Greg Kerr

Armen Lubin : de « l’homme étalé » au « prince grabataire » :

autobiographie, maladie et poésie

Armen Lubin est l’un des deux pseudonymes littéraires de Chahnour Kerestedjian (1903-1974), réfugié arménien arrivé en France en 1923 à la suite du génocide arménien. Auteur d’un roman et de nombreux articles et nouvelles en langue arménienne parus sous le nom de plume de Chahan Chahnour, Kerestedjian est atteint de tuberculose osseuse à partir de 1935, maladie qui le contraint dès lors à séjourner dans divers sanatoriums et établissements médicaux jusqu’à son décès au Home arménien de Saint-Raphaël en 1973. Relevant dans une certaine mesure d’une littérature « autopathographique », l’œuvre en langue française de Lubin comporte Transfert nocturne (1955), texte très fortement marqué par l’expérience hospitalière de l’auteur, ainsi que plusieurs recueils de poésie : Le Passager clandestin (1946), Sainte patience (1951), Les Hautes terrasses (1957) etc. Parmi les caractéristiques marquantes de ces derniers, l’on peut constater la présence de nombreuses reprises, variantes et substitutions qui participent du souci de perfectionnement dont Lubin fait part dans sa correspondance avec ses contemporains Jacques Brenner, Henri Thomas ou Jean Paulhan.
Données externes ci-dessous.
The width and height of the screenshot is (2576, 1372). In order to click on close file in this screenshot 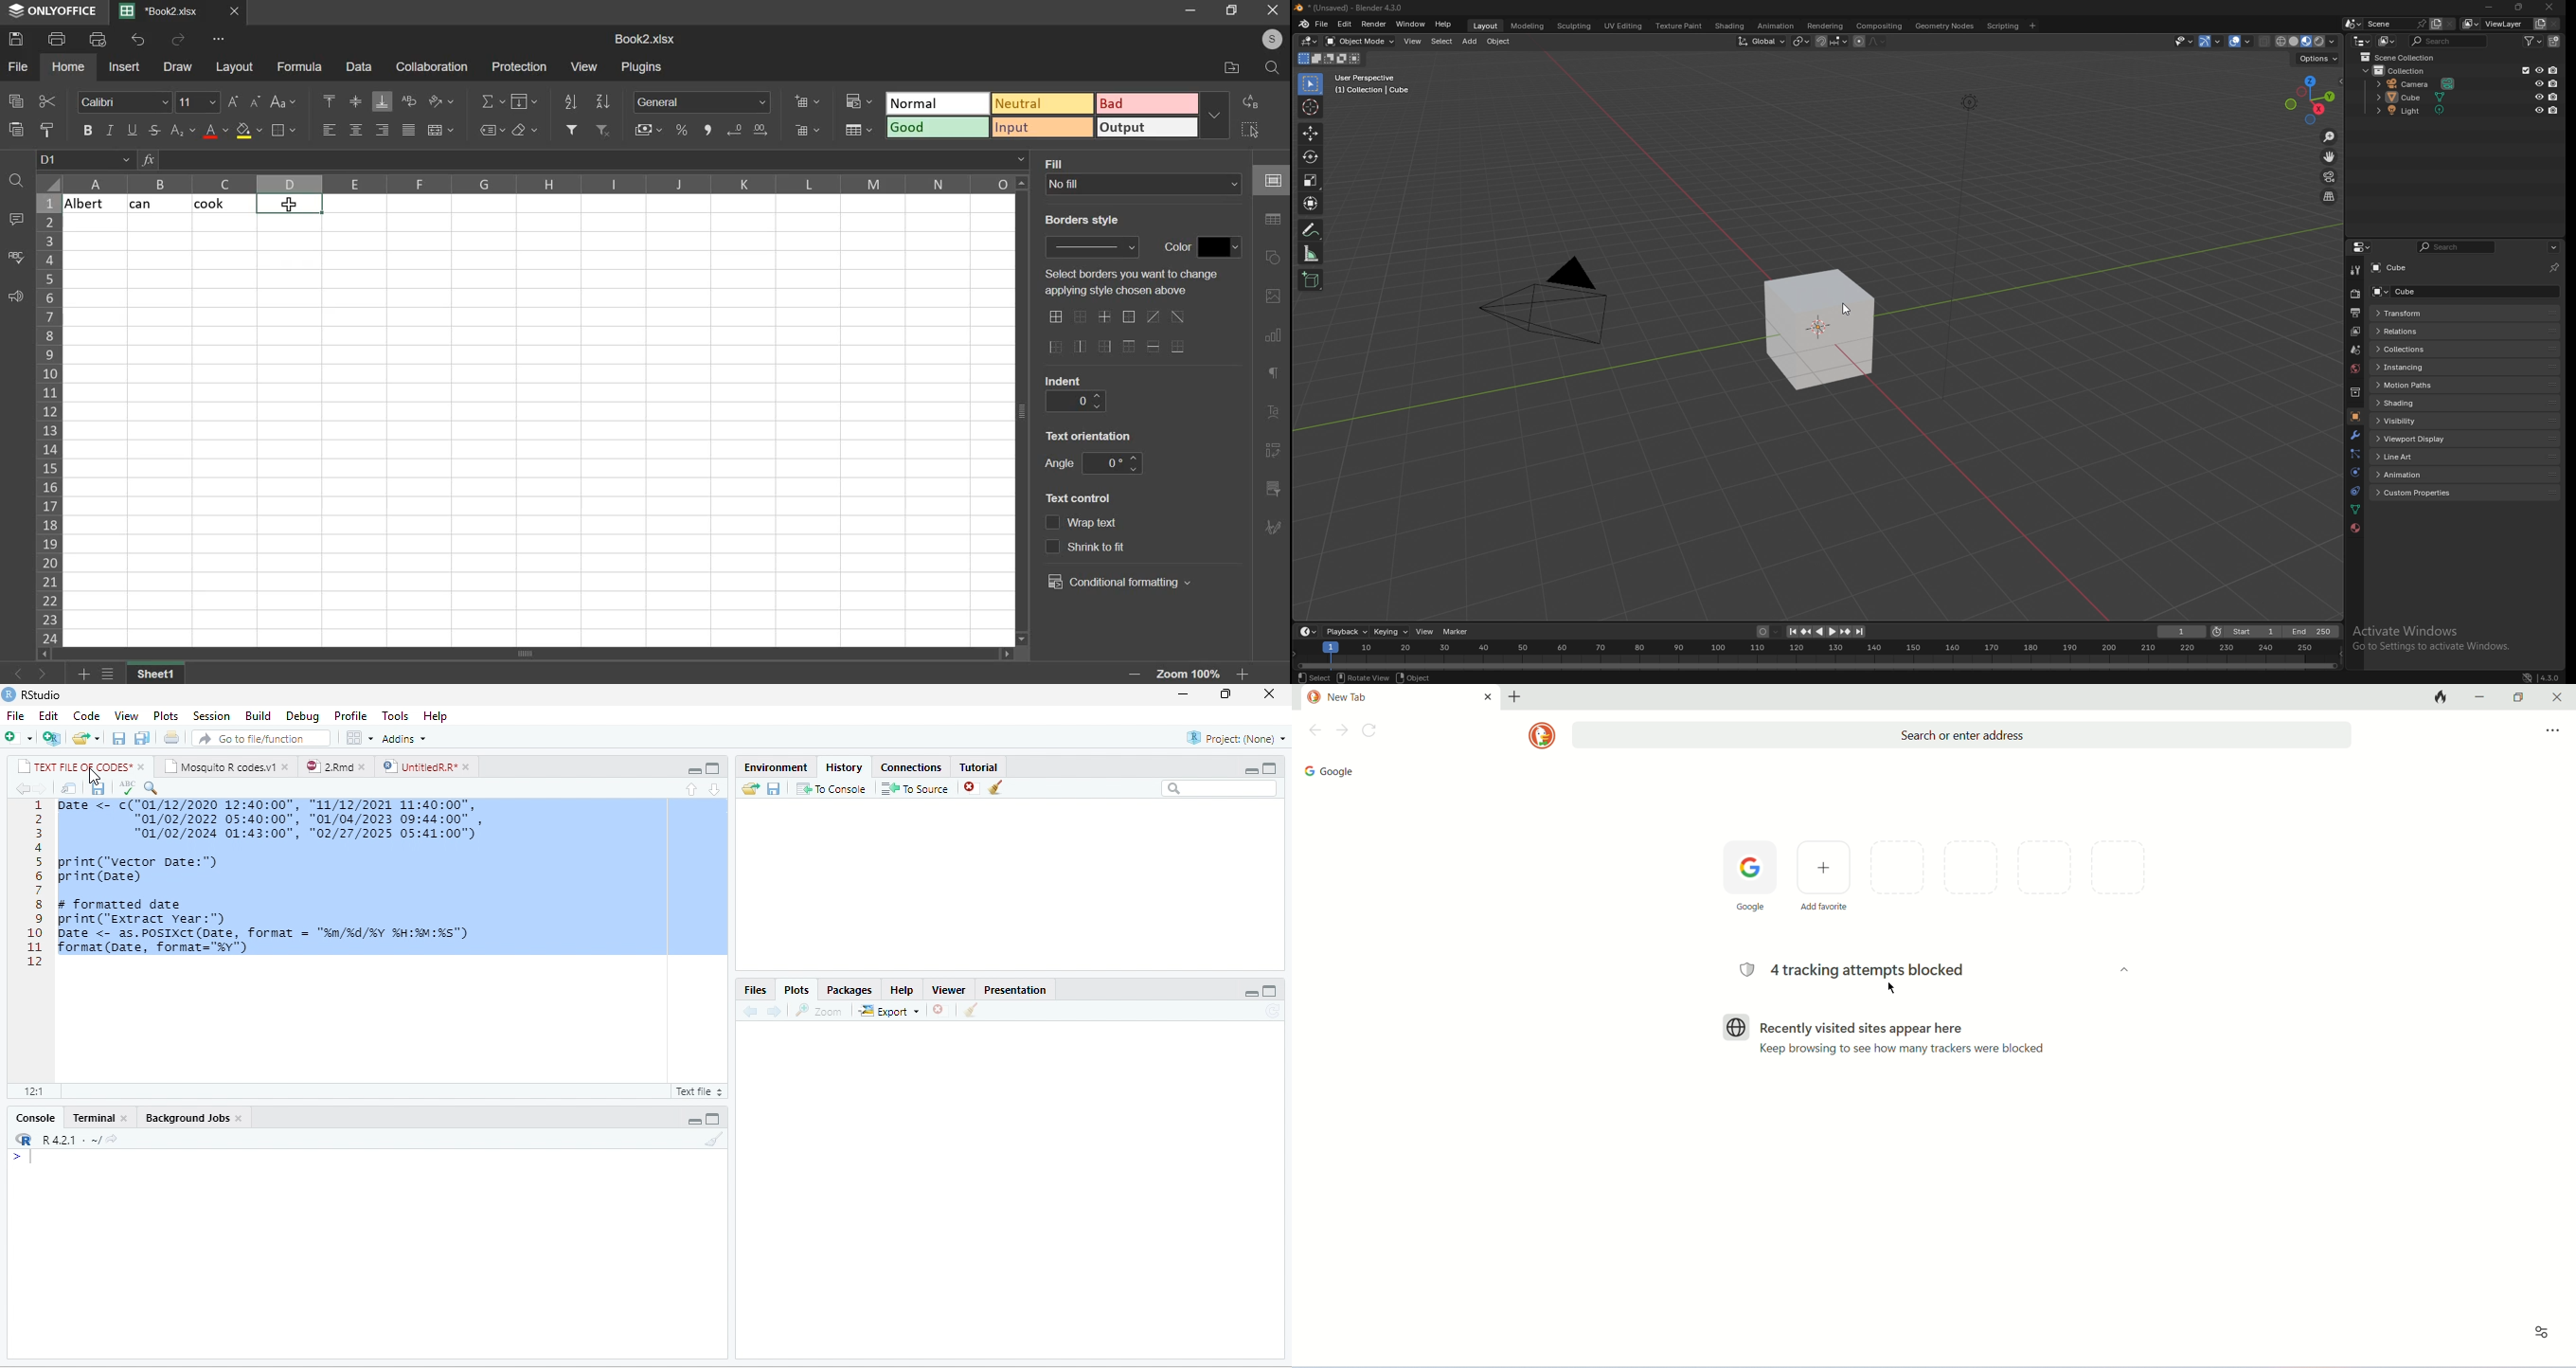, I will do `click(972, 787)`.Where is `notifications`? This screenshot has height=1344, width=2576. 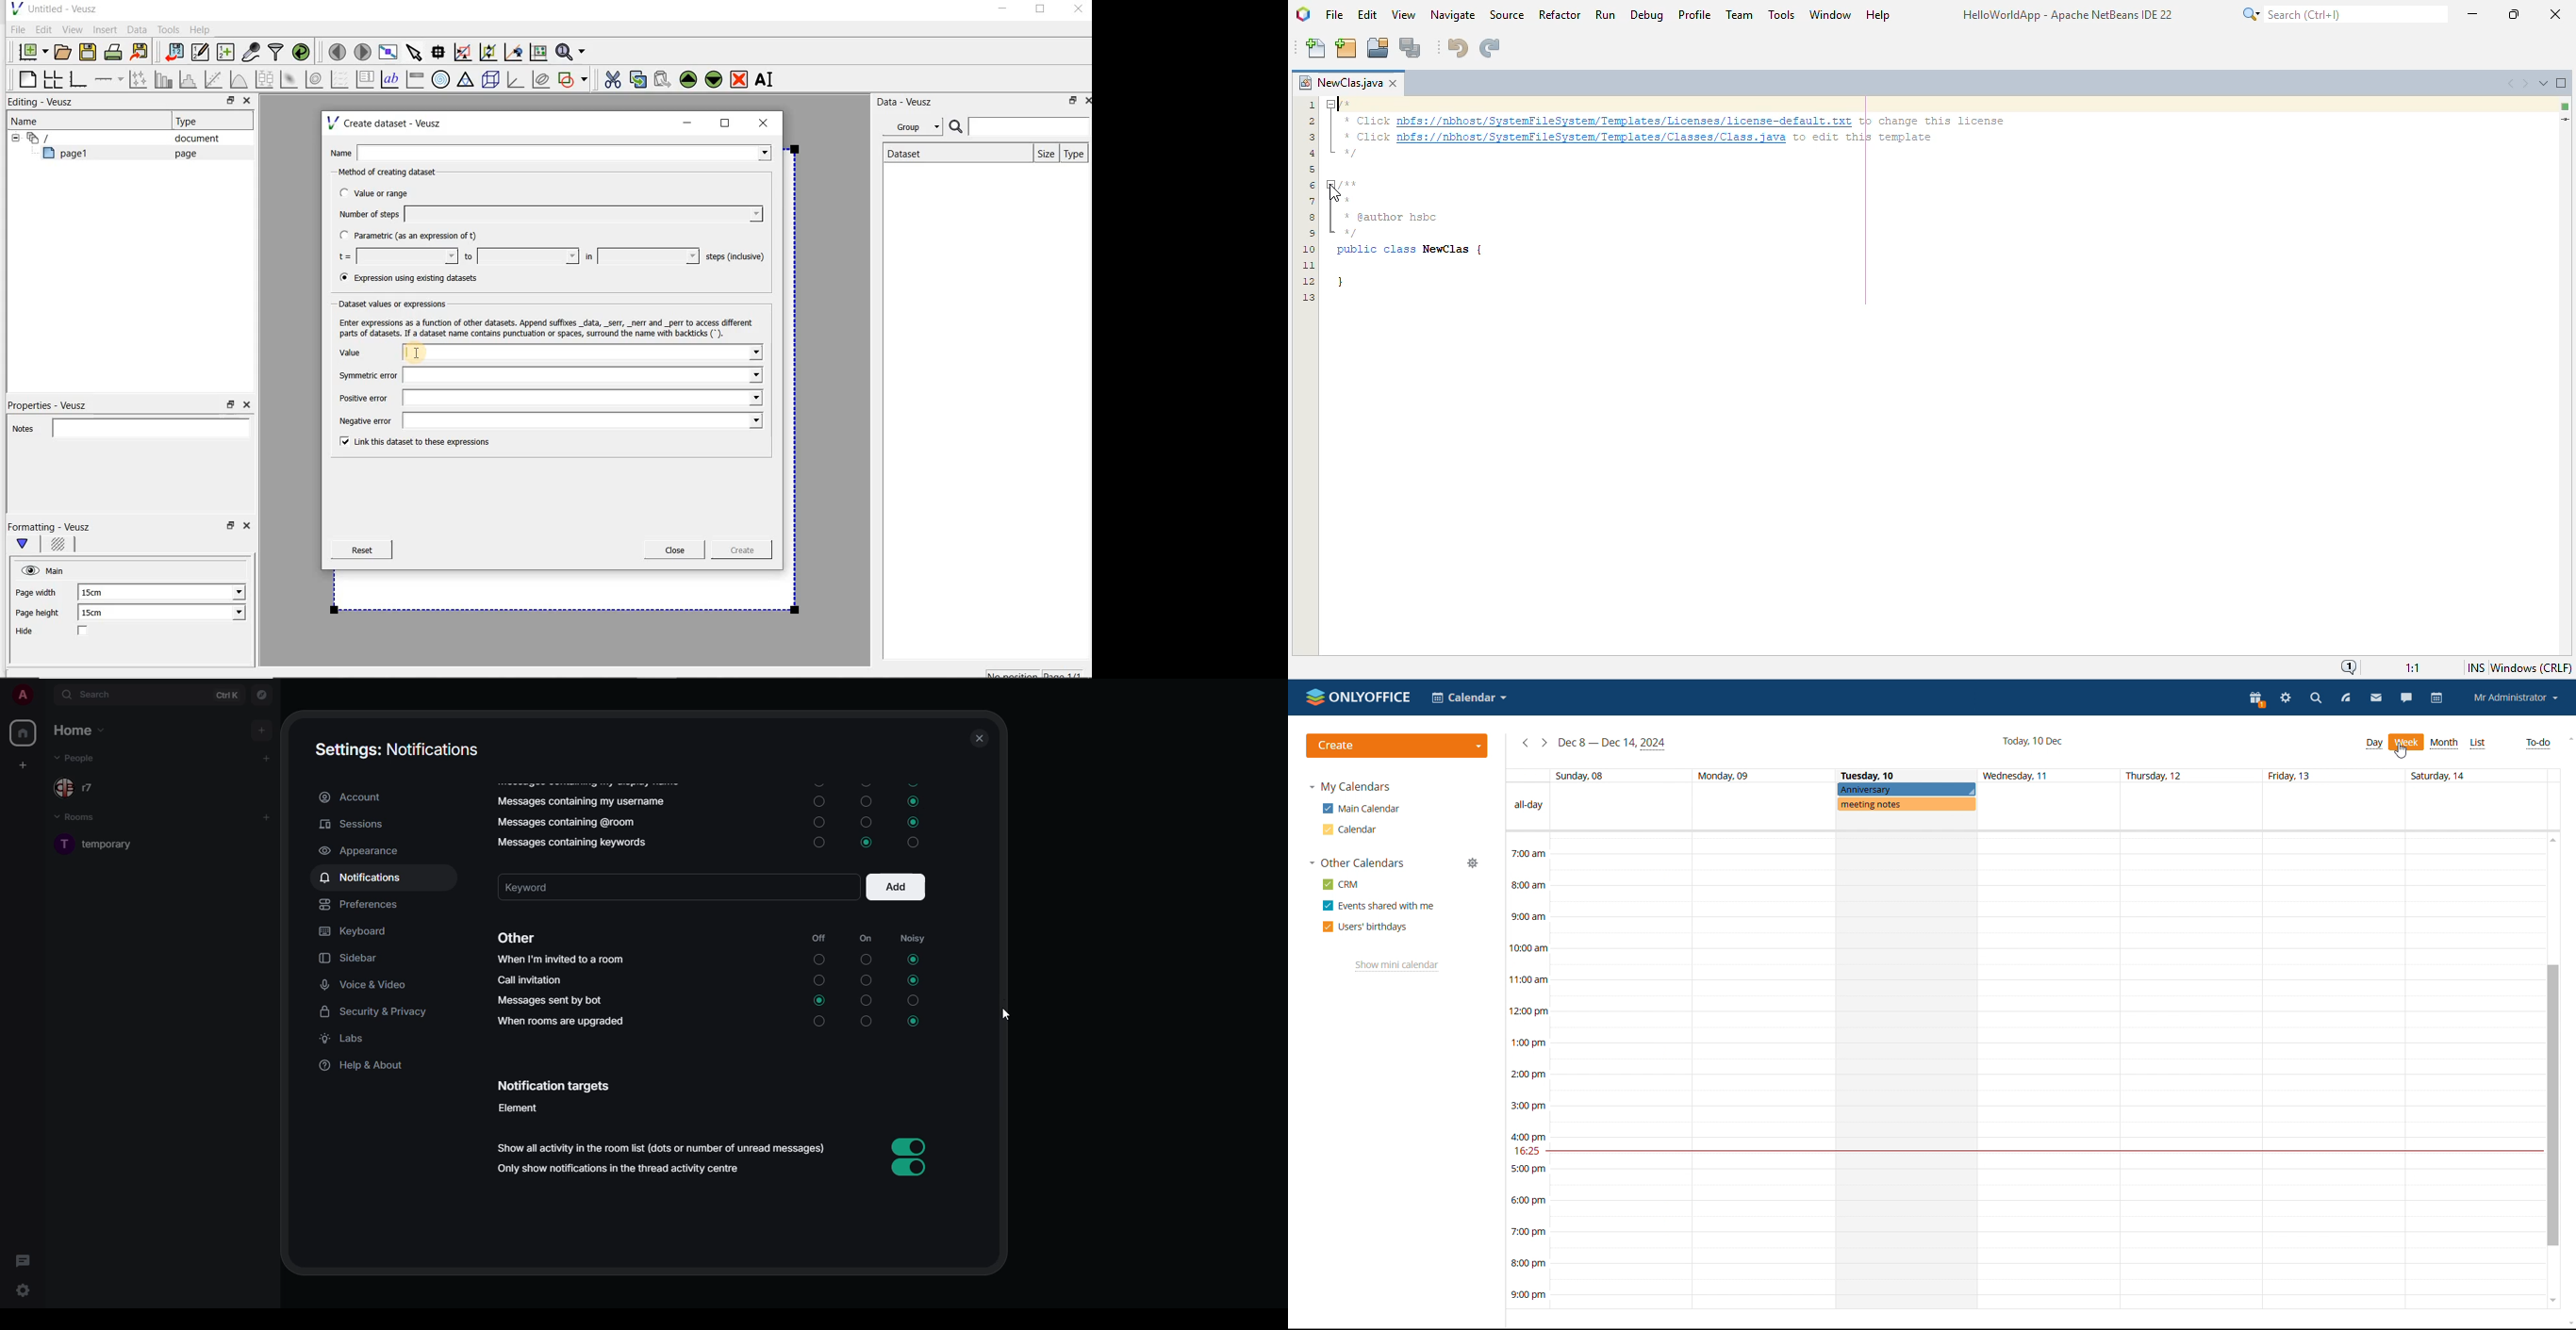 notifications is located at coordinates (364, 879).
Outre sa capacité à étayer une approche biographique de l’auteur, la correspondance de Lubin semble ainsi présenter un corpus génétique en constante rectification, tel un corps qui tente en vain de se redresser, à l’image de cette figure de « l’homme étalé » qui revient sous sa plume : double allusion à son invalidité et à sa condition d’apatride qui traduit la désagrégation de son moi. Dans ces conditions, chez Lubin c’est le poème qui émerge non pas un comme espace neutre où le sujet saurait se réfugier et où, de façon naïve, il aspirerait à placer son affirmation propre, mais plutôt comme une sorte d’intervalle dans le déroulement de la fonction affirmative qui permettrait de problématiser cette dernière. Tout au long de ses poèmes, la présence d’inégalités métriques, le recours plus ou moins épisodique à la rime et la récurrence de différents procédés de répétition ou de variation témoignent du sentiment d’incapacité chez Lubin à inscrire son dire dans la durée

Greg Kerr est maître de conférences en littérature française à l’Université de Glasgow en Écosse, est actuellement accueilli en France (ATILF, Nancy) dans le cadre d’une bourse Marie Skłodowska-Curie (Individual Fellowship). Il mène un projet de recherche sur la notion d’apatridie dans la poésie d’expression française du vingtième siècle. Le projet comporte divers volets, entre autre la rédaction d’une monographie sur quatre poètes (Armen Lubin, Gherasim Luca, Edmond Jabès et Michelle Grangaud)  et l’organisation d’une journée d’études au mois de mai prochain à l’ATILF sur le thème « Poésie européenne et apatridie ».